WORK TO BE COMPLETED
In the material below, begin at the line that has "Given: Click the Department field label" and stop after the line that has "[x=266, y=68]". Reproduce only those lines with "Department" changed to "Shipping", keep everything else the same, and leave the pictures out.

....................

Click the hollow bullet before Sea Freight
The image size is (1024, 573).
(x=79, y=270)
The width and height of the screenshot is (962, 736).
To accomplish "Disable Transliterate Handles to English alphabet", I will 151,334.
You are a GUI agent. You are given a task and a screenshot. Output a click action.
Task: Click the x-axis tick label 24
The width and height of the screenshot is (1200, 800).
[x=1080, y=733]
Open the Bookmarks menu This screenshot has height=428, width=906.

....................

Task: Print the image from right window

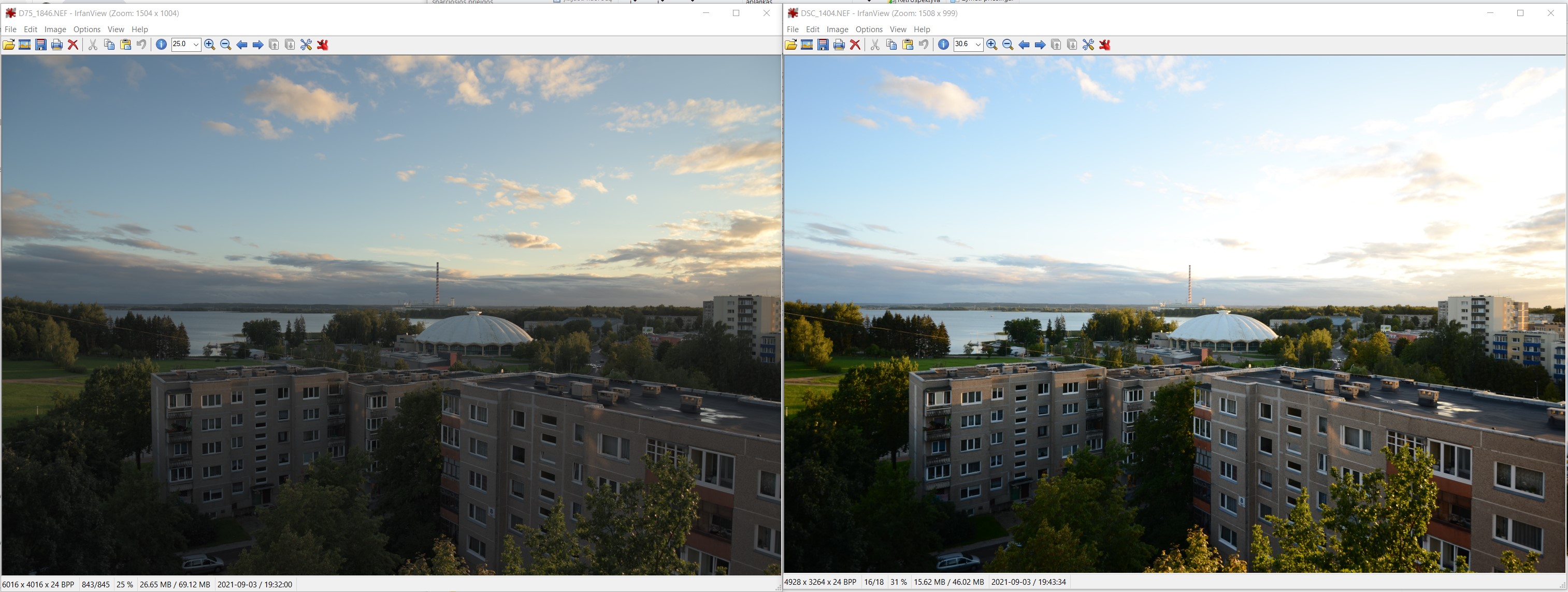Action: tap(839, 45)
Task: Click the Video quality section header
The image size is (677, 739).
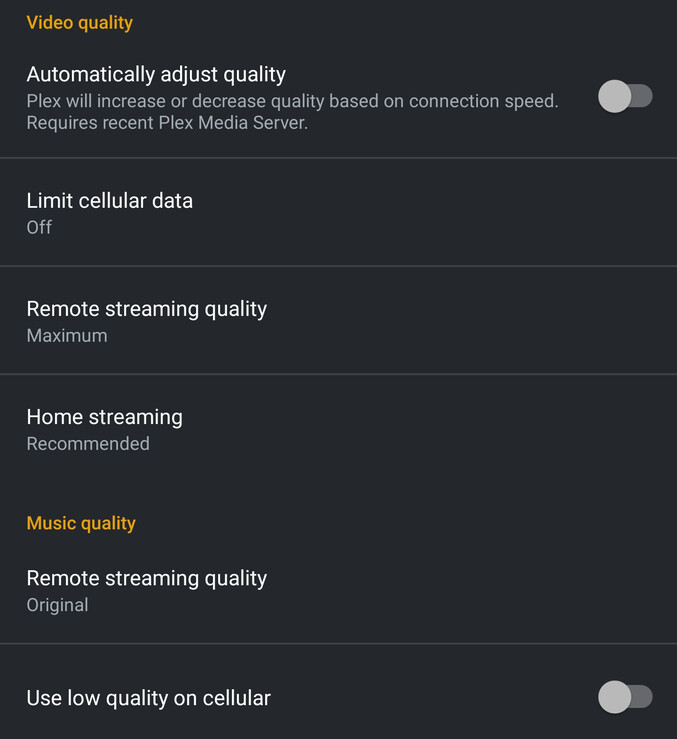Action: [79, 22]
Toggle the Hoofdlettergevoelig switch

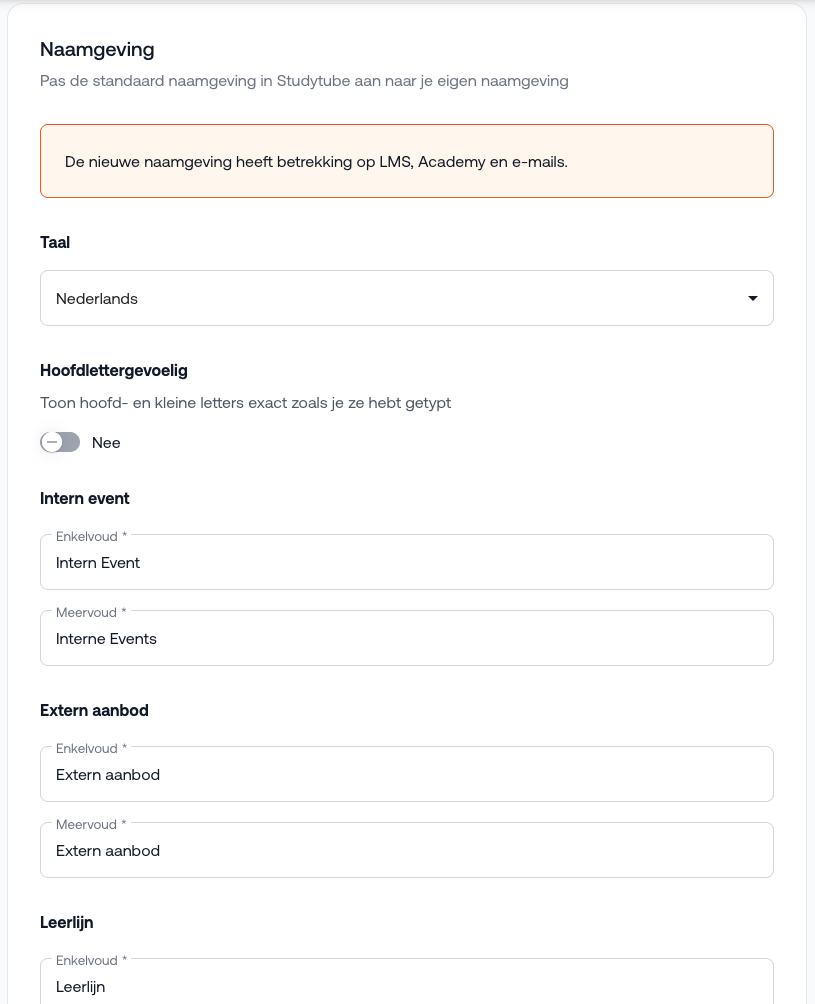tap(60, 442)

....................

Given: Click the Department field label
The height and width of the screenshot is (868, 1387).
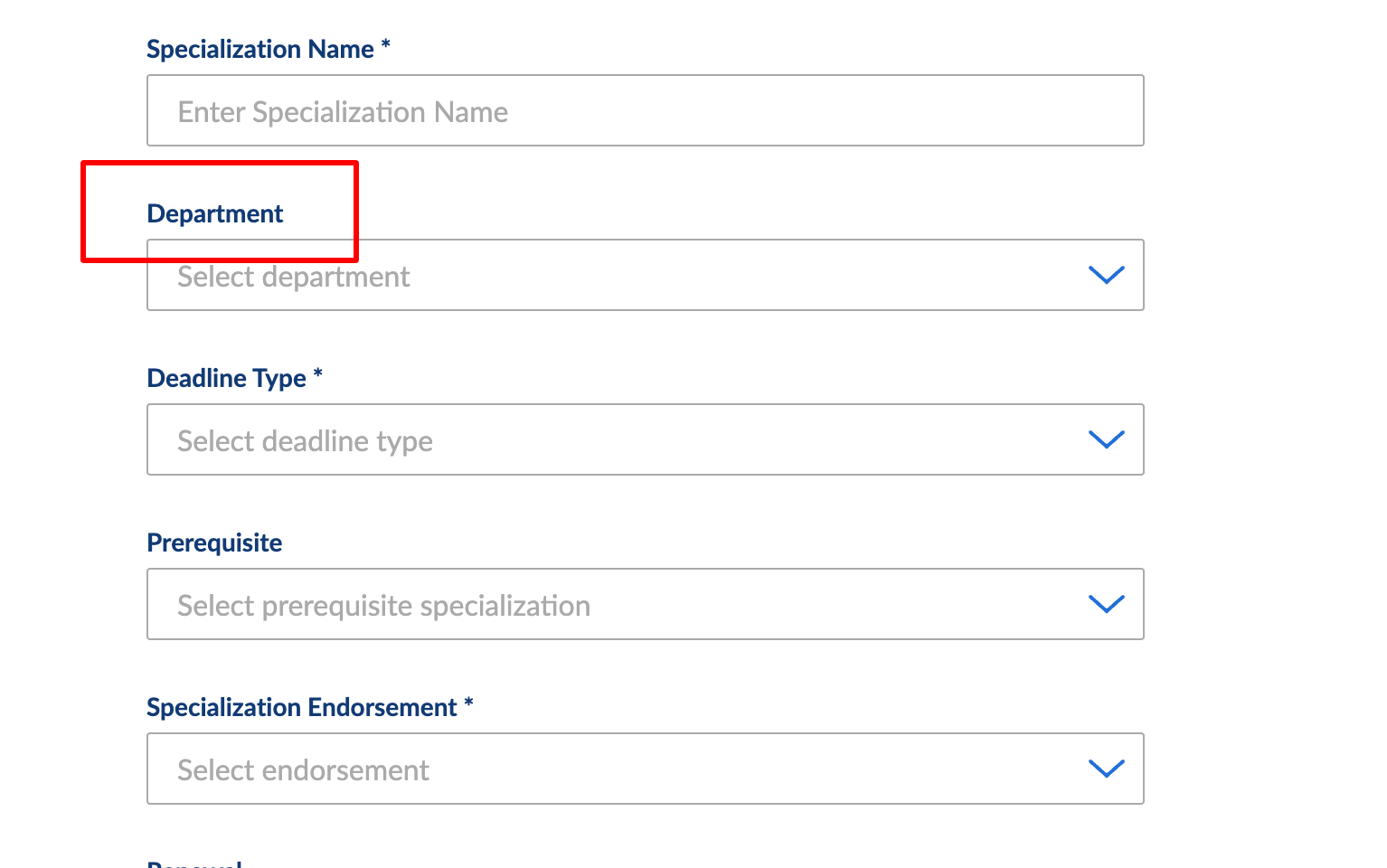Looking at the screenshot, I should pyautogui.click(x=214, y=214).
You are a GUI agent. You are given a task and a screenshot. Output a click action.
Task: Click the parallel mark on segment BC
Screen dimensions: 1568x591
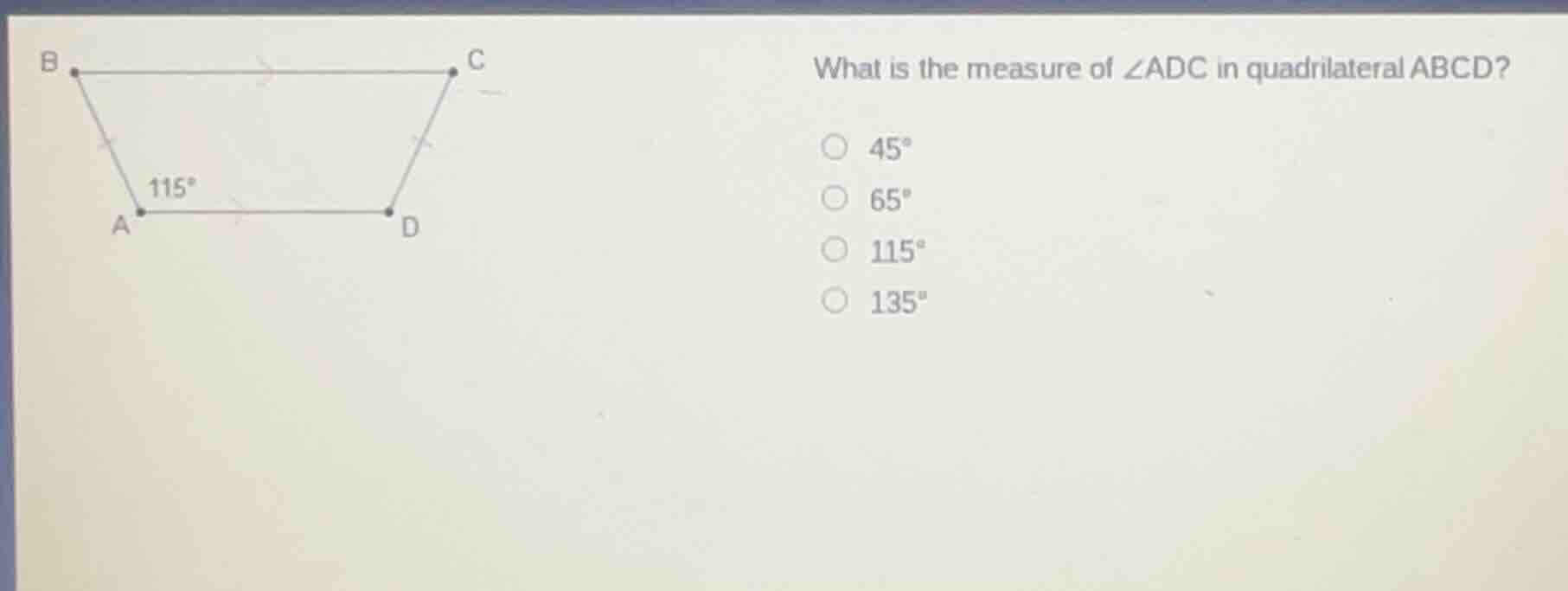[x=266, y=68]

....................

FULL ANSWER
Given: Click the Shipping field label
The height and width of the screenshot is (868, 1387).
Looking at the screenshot, I should pyautogui.click(x=214, y=214).
You are a GUI agent. You are given a task and a screenshot. Output a click action.
Task: Click the parallel mark on segment BC
Screen dimensions: 1568x591
[x=266, y=68]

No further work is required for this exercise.